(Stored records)
------------------------------------------------------------------------

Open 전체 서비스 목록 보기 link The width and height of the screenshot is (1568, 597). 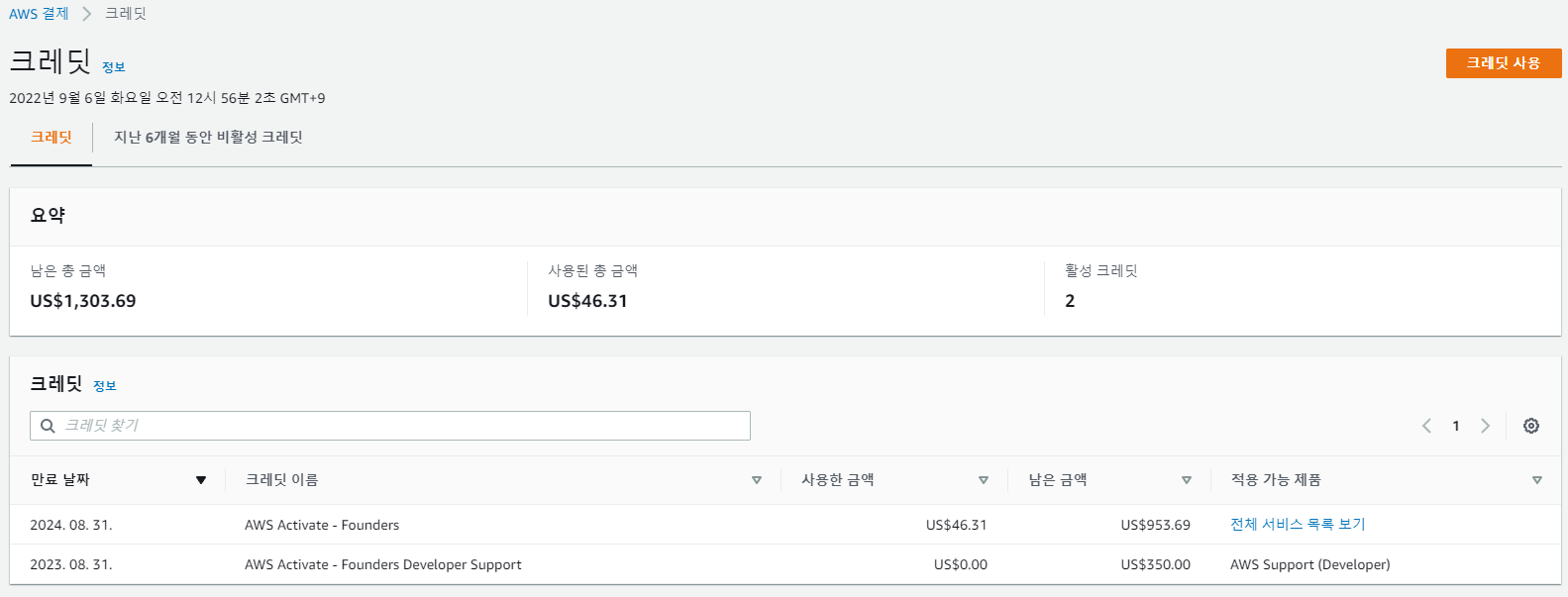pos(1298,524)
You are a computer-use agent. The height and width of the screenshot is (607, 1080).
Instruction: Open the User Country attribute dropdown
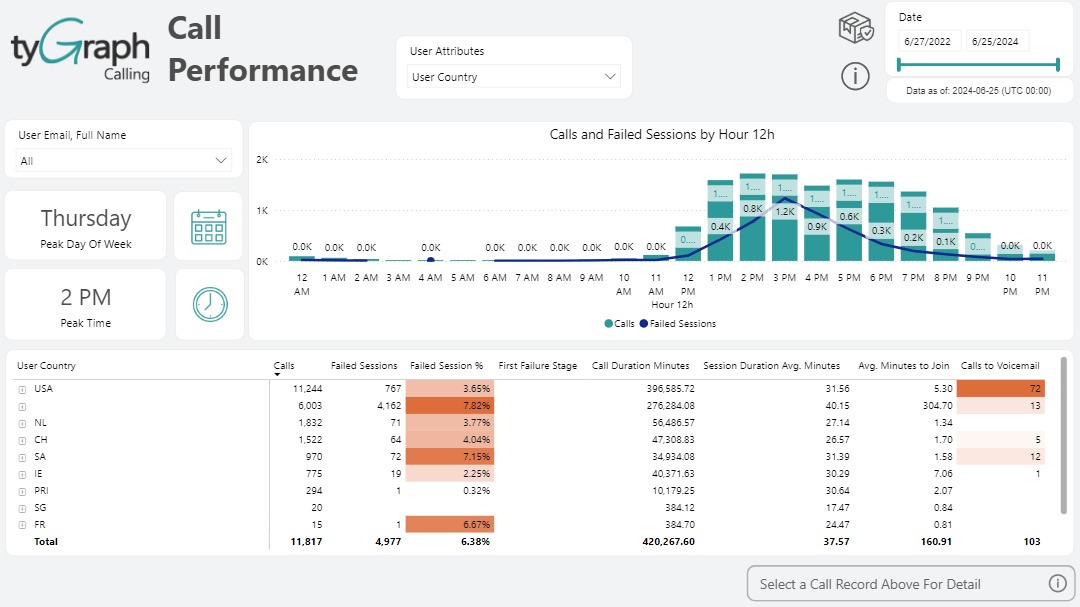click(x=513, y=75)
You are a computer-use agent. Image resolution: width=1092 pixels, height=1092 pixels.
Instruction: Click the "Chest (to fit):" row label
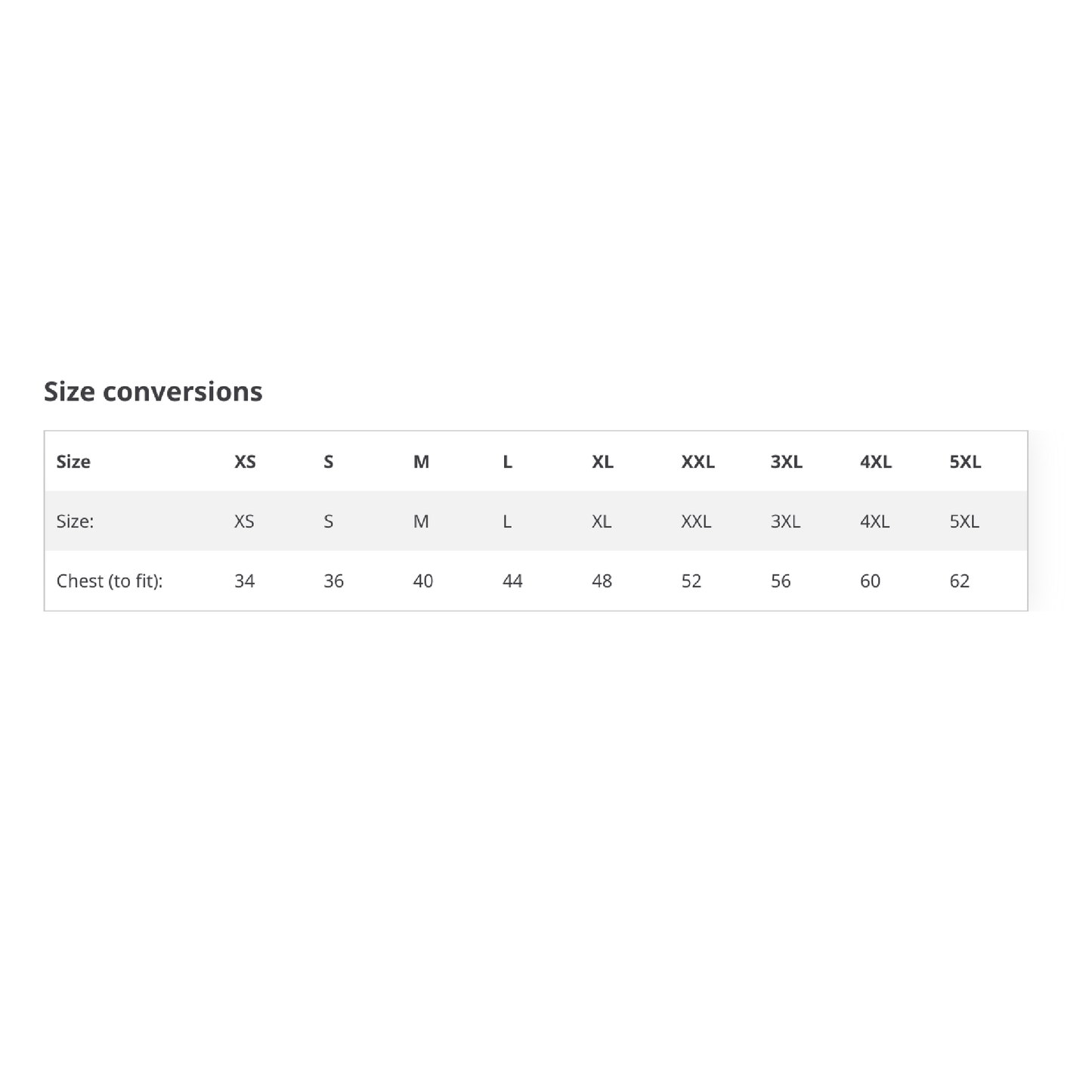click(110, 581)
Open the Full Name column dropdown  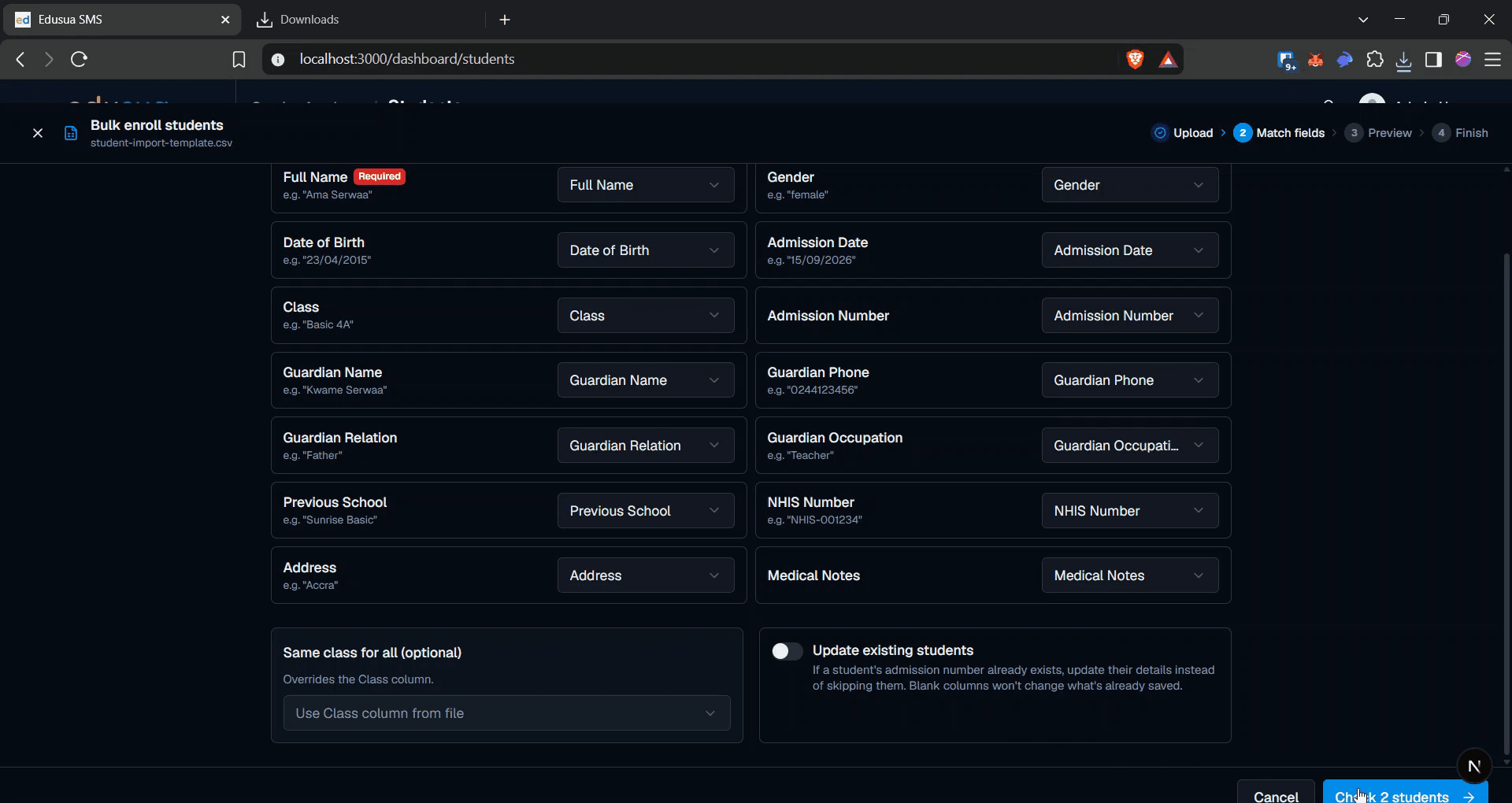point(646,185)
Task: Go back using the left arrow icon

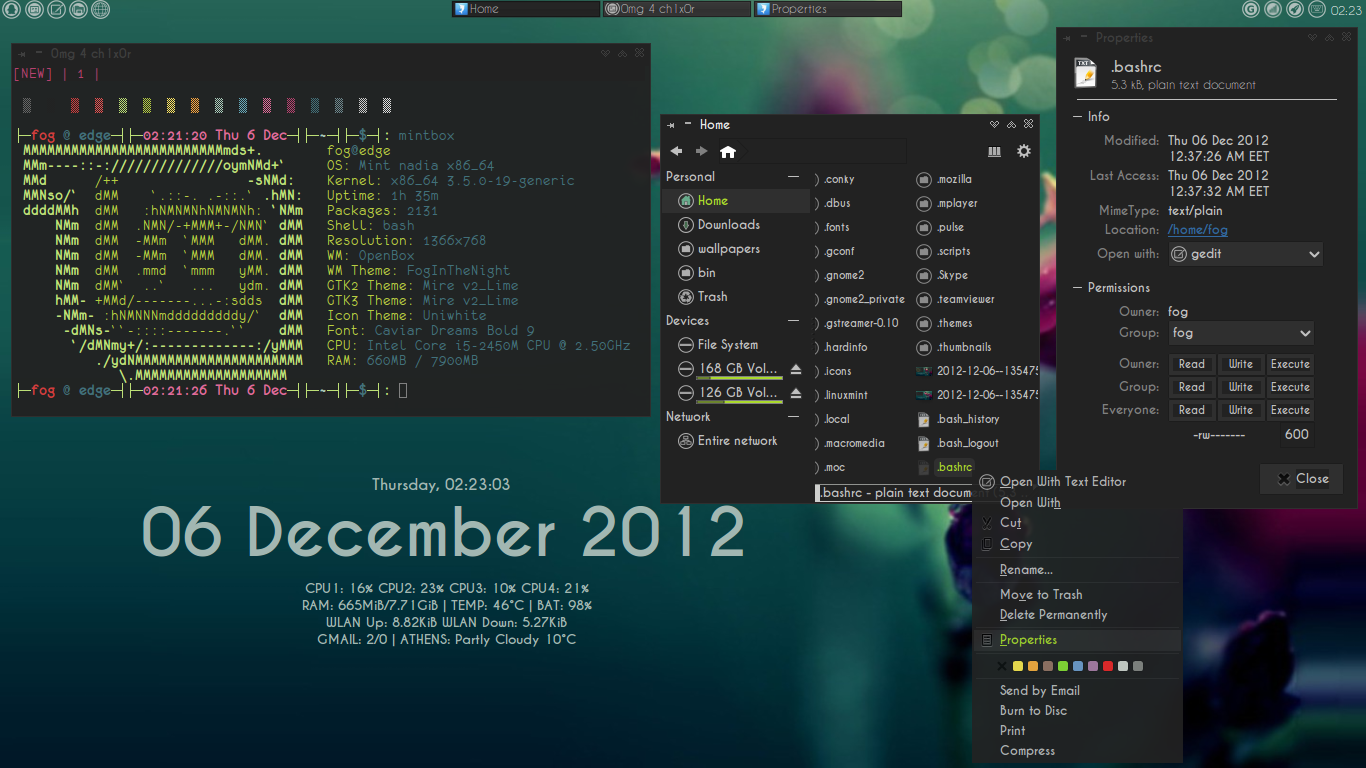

------------------------------------------------------------------------

■ To do:
Please transcribe exactly the part of the records that opens with the line containing "You are a computer-use agent. The" and closes with the line containing "You are a computer-use agent. Image", both ends included, and leave out the pictures.

■ Solution for this exercise:
You are a computer-use agent. The height and width of the screenshot is (607, 1080).
Instruction: Open the User Country attribute dropdown
click(x=513, y=75)
You are a computer-use agent. Image resolution: width=1092 pixels, height=1092 pixels.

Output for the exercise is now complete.